- Date: July 17–23 (men) July 24–30 (women)
- Edition: 3rd
- Surface: Hard / outdoor
- Location: Schenectady, New York, US

Champions

Men's singles
- Simon Youl

Women's singles
- Laura Gildemeister

Men's doubles
- Scott Davis / Broderick Dyke

Women's doubles
- Michelle Jaggard / Hu Na
| OTB Open |

= 1989 OTB Open =

The 1989 OTB Open was a tennis tournament played on outdoor hard courts in Schenectady, New York, in the United States that was part of the 1989 Nabisco Grand Prix and of Tier V of the 1989 WTA Tour. The men's tournament was held from July 17 through July 23, 1989, while the women's tournament was held from July 24 through July 30, 1989. Simon Youl and Laura Gildemeister won the singles titles.

==Finals==

===Men's singles===

AUS Simon Youl defeated USA Scott Davis 2–6, 6–4, 6–4
- It was Youl's only title of the year and the 1st of his career.

===Women's singles===

PER Laura Gildemeister defeated USA Marianne Werdel 6–4, 6–3
- It was Gildemeister's 1st title of the year and the 4th of her career.

===Men's doubles===

USA Scott Davis / AUS Broderick Dyke defeated USA Brad Pearce / Byron Talbot 2–6, 6–4, 6–4
- It was Davis' 2nd title of the year and the 9th of his career.

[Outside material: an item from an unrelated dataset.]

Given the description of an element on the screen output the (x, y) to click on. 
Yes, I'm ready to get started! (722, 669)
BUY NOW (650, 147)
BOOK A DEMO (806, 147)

It was Dyke's only title of the year and the 7th of his career.

===Women's doubles===

AUS Michelle Jaggard / USA Hu Na defeated USA Sandra Birch / USA Debbie Graham 6–3, 6–2
- It was Jaggard's only title of the year and the 2nd of her career. It was Na's only title of the year and the 1st of her career.